#### Challenge:
Rewrite every line of the items below as a JSON list of strings, one string per line, with blank lines omitted.

○ ○ ○ ○

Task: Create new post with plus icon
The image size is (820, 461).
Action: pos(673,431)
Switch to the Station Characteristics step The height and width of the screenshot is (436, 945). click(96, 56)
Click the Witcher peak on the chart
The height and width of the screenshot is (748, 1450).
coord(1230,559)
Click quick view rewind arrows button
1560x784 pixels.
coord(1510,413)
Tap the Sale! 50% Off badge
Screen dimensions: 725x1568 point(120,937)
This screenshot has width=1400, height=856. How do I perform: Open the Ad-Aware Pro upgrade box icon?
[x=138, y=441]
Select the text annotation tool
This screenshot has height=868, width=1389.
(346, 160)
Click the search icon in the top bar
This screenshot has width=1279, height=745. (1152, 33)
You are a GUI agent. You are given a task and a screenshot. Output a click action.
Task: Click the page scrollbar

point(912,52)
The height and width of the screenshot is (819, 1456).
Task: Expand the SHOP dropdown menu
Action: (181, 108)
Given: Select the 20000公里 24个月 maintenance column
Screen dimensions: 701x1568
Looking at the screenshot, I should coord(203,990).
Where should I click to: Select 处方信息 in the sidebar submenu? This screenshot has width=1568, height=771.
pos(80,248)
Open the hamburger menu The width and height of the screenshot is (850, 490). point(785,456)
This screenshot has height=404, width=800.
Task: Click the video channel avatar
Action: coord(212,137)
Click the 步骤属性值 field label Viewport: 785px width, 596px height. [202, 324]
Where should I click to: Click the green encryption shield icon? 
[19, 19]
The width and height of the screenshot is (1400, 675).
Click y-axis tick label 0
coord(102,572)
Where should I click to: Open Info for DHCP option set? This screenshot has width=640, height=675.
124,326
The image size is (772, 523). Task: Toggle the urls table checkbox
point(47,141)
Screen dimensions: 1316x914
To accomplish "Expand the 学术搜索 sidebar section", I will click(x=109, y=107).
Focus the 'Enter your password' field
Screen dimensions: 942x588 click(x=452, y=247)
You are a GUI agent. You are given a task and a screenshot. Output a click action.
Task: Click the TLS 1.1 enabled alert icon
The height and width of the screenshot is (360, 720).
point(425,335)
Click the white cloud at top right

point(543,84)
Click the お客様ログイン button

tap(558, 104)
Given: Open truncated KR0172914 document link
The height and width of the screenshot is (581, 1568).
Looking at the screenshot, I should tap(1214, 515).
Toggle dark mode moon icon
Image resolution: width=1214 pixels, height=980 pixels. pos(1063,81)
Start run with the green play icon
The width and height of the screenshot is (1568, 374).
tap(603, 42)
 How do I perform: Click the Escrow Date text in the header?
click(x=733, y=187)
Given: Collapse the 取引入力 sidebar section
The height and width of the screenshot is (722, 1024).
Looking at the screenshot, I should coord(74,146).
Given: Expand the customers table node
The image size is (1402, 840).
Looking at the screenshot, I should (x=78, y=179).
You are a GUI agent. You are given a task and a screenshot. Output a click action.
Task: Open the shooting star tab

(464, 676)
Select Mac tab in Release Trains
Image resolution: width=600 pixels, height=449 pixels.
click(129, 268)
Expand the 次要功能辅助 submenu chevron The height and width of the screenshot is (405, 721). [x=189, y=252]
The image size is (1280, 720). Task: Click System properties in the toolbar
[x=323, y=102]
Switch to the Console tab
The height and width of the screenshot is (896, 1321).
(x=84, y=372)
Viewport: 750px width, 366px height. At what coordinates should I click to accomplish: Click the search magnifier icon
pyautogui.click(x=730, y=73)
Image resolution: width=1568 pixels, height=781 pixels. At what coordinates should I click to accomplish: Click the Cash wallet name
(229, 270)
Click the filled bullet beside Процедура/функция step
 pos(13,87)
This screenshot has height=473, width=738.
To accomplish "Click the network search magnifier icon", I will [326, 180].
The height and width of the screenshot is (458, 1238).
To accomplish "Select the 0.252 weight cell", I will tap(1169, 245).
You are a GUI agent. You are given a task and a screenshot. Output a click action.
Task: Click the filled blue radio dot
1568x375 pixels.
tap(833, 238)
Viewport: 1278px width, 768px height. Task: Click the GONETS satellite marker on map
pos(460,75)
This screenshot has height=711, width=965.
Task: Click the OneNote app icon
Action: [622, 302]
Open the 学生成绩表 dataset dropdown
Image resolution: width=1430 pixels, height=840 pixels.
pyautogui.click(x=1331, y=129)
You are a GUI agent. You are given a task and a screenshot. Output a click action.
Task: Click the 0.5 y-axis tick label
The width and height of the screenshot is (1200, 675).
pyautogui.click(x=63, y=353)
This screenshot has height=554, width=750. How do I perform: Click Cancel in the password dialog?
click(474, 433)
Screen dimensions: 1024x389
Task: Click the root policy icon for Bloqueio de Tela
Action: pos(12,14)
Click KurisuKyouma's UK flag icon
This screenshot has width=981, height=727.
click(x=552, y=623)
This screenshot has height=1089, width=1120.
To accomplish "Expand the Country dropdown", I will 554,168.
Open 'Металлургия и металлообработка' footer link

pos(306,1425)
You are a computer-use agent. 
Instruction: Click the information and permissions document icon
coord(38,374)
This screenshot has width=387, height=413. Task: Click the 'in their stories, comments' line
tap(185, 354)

○ ○ ○ ○

#### Final result:
[
  "Task: Create new post with plus icon",
  "The image size is (820, 461).",
  "Action: pos(673,431)",
  "Switch to the Station Characteristics step The height and width of the screenshot is (436, 945). click(96, 56)",
  "Click the Witcher peak on the chart",
  "The height and width of the screenshot is (748, 1450).",
  "coord(1230,559)",
  "Click quick view rewind arrows button",
  "1560x784 pixels.",
  "coord(1510,413)",
  "Tap the Sale! 50% Off badge",
  "Screen dimensions: 725x1568 point(120,937)",
  "This screenshot has width=1400, height=856. How do I perform: Open the Ad-Aware Pro upgrade box icon?",
  "[x=138, y=441]",
  "Select the text annotation tool",
  "This screenshot has height=868, width=1389.",
  "(346, 160)",
  "Click the search icon in the top bar",
  "This screenshot has width=1279, height=745. (1152, 33)",
  "You are a GUI agent. You are given a task and a screenshot. Output a click action.",
  "Task: Click the page scrollbar",
  "point(912,52)",
  "The height and width of the screenshot is (819, 1456).",
  "Task: Expand the SHOP dropdown menu",
  "Action: (181, 108)",
  "Given: Select the 20000公里 24个月 maintenance column",
  "Screen dimensions: 701x1568",
  "Looking at the screenshot, I should coord(203,990).",
  "Where should I click to: Select 处方信息 in the sidebar submenu? This screenshot has width=1568, height=771.",
  "pos(80,248)",
  "Open the hamburger menu The width and height of the screenshot is (850, 490). point(785,456)",
  "This screenshot has height=404, width=800.",
  "Task: Click the video channel avatar",
  "Action: coord(212,137)",
  "Click the 步骤属性值 field label Viewport: 785px width, 596px height. [202, 324]",
  "Where should I click to: Click the green encryption shield icon? ",
  "[19, 19]",
  "The width and height of the screenshot is (1400, 675).",
  "Click y-axis tick label 0",
  "coord(102,572)",
  "Where should I click to: Open Info for DHCP option set? This screenshot has width=640, height=675.",
  "124,326",
  "The image size is (772, 523). Task: Toggle the urls table checkbox",
  "point(47,141)",
  "Screen dimensions: 1316x914",
  "To accomplish \"Expand the 学术搜索 sidebar section\", I will click(x=109, y=107).",
  "Focus the 'Enter your password' field",
  "Screen dimensions: 942x588 click(x=452, y=247)",
  "You are a GUI agent. You are given a task and a screenshot. Output a click action.",
  "Task: Click the TLS 1.1 enabled alert icon",
  "The height and width of the screenshot is (360, 720).",
  "point(425,335)",
  "Click the white cloud at top right",
  "point(543,84)",
  "Click the お客様ログイン button",
  "tap(558, 104)",
  "Given: Open truncated KR0172914 document link",
  "The height and width of the screenshot is (581, 1568).",
  "Looking at the screenshot, I should tap(1214, 515).",
  "Toggle dark mode moon icon",
  "Image resolution: width=1214 pixels, height=980 pixels. pos(1063,81)",
  "Start run with the green play icon",
  "The width and height of the screenshot is (1568, 374).",
  "tap(603, 42)",
  " How do I perform: Click the Escrow Date text in the header?",
  "click(x=733, y=187)",
  "Given: Collapse the 取引入力 sidebar section",
  "The height and width of the screenshot is (722, 1024).",
  "Looking at the screenshot, I should coord(74,146).",
  "Given: Expand the customers table node",
  "The image size is (1402, 840).",
  "Looking at the screenshot, I should (x=78, y=179).",
  "You are a GUI agent. You are given a task and a screenshot. Output a click action.",
  "Task: Open the shooting star tab",
  "(464, 676)",
  "Select Mac tab in Release Trains",
  "Image resolution: width=600 pixels, height=449 pixels.",
  "click(129, 268)",
  "Expand the 次要功能辅助 submenu chevron The height and width of the screenshot is (405, 721). [x=189, y=252]",
  "The image size is (1280, 720). Task: Click System properties in the toolbar",
  "[x=323, y=102]",
  "Switch to the Console tab",
  "The height and width of the screenshot is (896, 1321).",
  "(x=84, y=372)",
  "Viewport: 750px width, 366px height. At what coordinates should I click to accomplish: Click the search magnifier icon",
  "pyautogui.click(x=730, y=73)",
  "Image resolution: width=1568 pixels, height=781 pixels. At what coordinates should I click to accomplish: Click the Cash wallet name",
  "(229, 270)",
  "Click the filled bullet beside Процедура/функция step",
  " pos(13,87)",
  "This screenshot has height=473, width=738.",
  "To accomplish \"Click the network search magnifier icon\", I will [326, 180].",
  "The height and width of the screenshot is (458, 1238).",
  "To accomplish \"Select the 0.252 weight cell\", I will tap(1169, 245).",
  "You are a GUI agent. You are given a task and a screenshot. Output a click action.",
  "Task: Click the filled blue radio dot",
  "1568x375 pixels.",
  "tap(833, 238)",
  "Viewport: 1278px width, 768px height. Task: Click the GONETS satellite marker on map",
  "pos(460,75)",
  "This screenshot has height=711, width=965.",
  "Task: Click the OneNote app icon",
  "Action: [622, 302]",
  "Open the 学生成绩表 dataset dropdown",
  "Image resolution: width=1430 pixels, height=840 pixels.",
  "pyautogui.click(x=1331, y=129)",
  "You are a GUI agent. You are given a task and a screenshot. Output a click action.",
  "Task: Click the 0.5 y-axis tick label",
  "The width and height of the screenshot is (1200, 675).",
  "pyautogui.click(x=63, y=353)",
  "This screenshot has height=554, width=750. How do I perform: Click Cancel in the password dialog?",
  "click(474, 433)",
  "Screen dimensions: 1024x389",
  "Task: Click the root policy icon for Bloqueio de Tela",
  "Action: pos(12,14)",
  "Click KurisuKyouma's UK flag icon",
  "This screenshot has width=981, height=727.",
  "click(x=552, y=623)",
  "This screenshot has height=1089, width=1120.",
  "To accomplish \"Expand the Country dropdown\", I will 554,168.",
  "Open 'Металлургия и металлообработка' footer link",
  "pos(306,1425)",
  "You are a computer-use agent. ",
  "Instruction: Click the information and permissions document icon",
  "coord(38,374)",
  "This screenshot has width=387, height=413. Task: Click the 'in their stories, comments' line",
  "tap(185, 354)"
]